“Ce n’est pas l’échec du régime qui m’inquiète, mais la facture incommensurable qu’il laissera aux générations futures.” (Dr Louré)

Ceci est une tribune libre de Dr Arouna Louré, sur la marche de la Transition politique au Burkina Faso.

SI SEULEMENT AU NOM DE LA NATION QUE NOUS DISONS AIMER, ON POUVAIT S’ECOUTER NE SERAIT CE QU’UN INSTANT !

Depuis l’avènement du régime Traoré, le débat public s’est polarisé entre ceux qui soutiennent le régime qui seraient “des patriotes” et ceux qui ne soutiendraient pas le régime qui seraient “des apatrides”. Cela a été exacerbé, pour ne pas dire induit, par les discours officiels notamment ceux du président de la transition, le capitaine président.

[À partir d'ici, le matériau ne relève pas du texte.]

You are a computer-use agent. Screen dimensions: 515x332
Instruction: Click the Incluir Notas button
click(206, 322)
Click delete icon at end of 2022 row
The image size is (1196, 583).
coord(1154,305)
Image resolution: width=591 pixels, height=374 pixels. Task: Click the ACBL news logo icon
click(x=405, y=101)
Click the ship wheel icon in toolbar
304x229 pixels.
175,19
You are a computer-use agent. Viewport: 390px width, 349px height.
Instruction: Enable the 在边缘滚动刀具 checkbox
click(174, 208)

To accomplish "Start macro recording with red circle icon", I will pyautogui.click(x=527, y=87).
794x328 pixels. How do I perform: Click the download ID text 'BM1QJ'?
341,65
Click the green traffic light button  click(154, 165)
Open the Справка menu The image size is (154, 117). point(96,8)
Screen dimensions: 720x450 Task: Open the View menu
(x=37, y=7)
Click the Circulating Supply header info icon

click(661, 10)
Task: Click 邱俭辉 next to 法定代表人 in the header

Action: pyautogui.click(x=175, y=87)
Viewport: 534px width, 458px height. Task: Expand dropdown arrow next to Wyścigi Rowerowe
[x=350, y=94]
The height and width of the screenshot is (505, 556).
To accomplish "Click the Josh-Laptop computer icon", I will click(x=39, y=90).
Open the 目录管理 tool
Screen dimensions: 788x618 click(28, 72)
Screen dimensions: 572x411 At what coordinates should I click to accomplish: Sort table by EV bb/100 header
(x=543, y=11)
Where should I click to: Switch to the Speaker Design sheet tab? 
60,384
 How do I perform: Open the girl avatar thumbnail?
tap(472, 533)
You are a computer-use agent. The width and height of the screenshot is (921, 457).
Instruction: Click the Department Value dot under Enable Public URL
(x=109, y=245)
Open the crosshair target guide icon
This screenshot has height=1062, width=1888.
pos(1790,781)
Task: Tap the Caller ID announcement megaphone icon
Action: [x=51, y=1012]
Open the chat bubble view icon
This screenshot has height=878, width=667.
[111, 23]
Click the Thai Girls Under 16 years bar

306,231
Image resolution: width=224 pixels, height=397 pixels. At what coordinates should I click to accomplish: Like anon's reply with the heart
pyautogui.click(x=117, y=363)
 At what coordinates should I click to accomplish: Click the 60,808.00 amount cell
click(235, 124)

Cela fut une erreur énorme que les membres de l’exécutif au lieu de nuancer cette position ont tout au contraire renforcée. Cependant le patriotisme sincère et vrai voudrait qu’on défende l’idéal qu’on porte pour la nation peu importe le régime au pouvoir.

Comment définir le patriotisme en fonction du soutien inconditionnel qu’on porte à un régime dont les dérives et les insuffisances sont légions mais qui se refuse d’écouter d’autres sons de cloches ? Comment définir le patriotisme lorsque ceux qui soutiennent un régime sont incapables de produire des solutions holistiques tenant compte des enjeux de l’heure mais sont passés maîtres dans la violation de nos lois et de l’état de droit ? Non le patriotisme ne peut se définir en fonction du soutien ou pas au régime Traoré, loin s’en faut. Le patriotisme c’est défendre vaille que vaille les intérêts de la nation Burkinabè à court, moyen et long terme. Car les régimes se succèdent, mais la nation demeure.

Comme j’ai la faiblesse de le croire, les questions d’état sont d’une telle complexité qu’elles ne peuvent se gérer de manière clanique encore moins de manière familiale et amicale. Beaucoup de nos devanciers n’ont pas réussi à faire un progrès socio-économique pérenne pour un Burkina Faso de paix et de prospérité, pas parce qu’ils étaient animés d’une mauvaise volonté, mais parce qu’il n’y a pas de manuel de procédure préconçu pour la gouvernance efficace d’une nation. Aujourd’hui, là où se fait l’unanimité, c’est que les questions de gouvernance d’état ont besoin de fédérer toutes les intelligences dans une vision claire et concise autour d’un leaderschip assumé mais humble ; sans oublier que cela n’est pas forcément gage de réussite. Aucune gouvernance ne peut briller si elle ne fait pas de la quête perpétuelle de l’excellence sa boussole.

Ainsi pour un pays pauvre comme le nôtre en proie à toutes sortes crises (crise identitaire, crises sécuritaire et humanitaire, crise de la gouvernance…) il serait illusoire, pour ne pas dire puéril, de croire que nous pouvons réussir en diabolisant certaines parties prenantes des questions d’État, notamment les médias, les intellectuels, les partenaires internationaux, les hommes politiques, même si une bonne partie de ces derniers du fait de leur insouciance nous ont conduits où nous en sommes aujourd’hui.

Sept mois après sa prise du pouvoir, la réalité du terrain devrait conduire le capitaine président et son exécutif à reconsidérer leur position afin d’espérer apporter un plus subtantiel au Burkina Faso, mais surtout afin de ne pas laisser un pays en lambeau (une fracture sociale immense, un vivre ensemble détruit, des crimes de guerres insupportables, une dette étatique abyssale, les ressources du pays bradées au nom de la guerre …) après leur passage. Oui, aujourd’hui ce n’est même pas l’échec du régime qui m’inquiète, mais la facture incommensurable qu’il laissera aux générations futures après avoir échoué.

Si seulement nous pouvions prendre ne serait qu’un petit temps pour nous écouter au nom de l’intérêt supérieur de la nation ; si seulement au nom de l’amour que nous disions avoir pour notre pays, nous pouvons faire fi de nos egos et de nos intérêts claniques pour nous parler pendant qu’il est encore temps. Si seulement nous aimons sincèrement notre pays au-delà de toute autre considération, nous devrions trouver les voies et moyens pour que la mobilisation générale et la mise en garde soient une réalité adoubée par tous.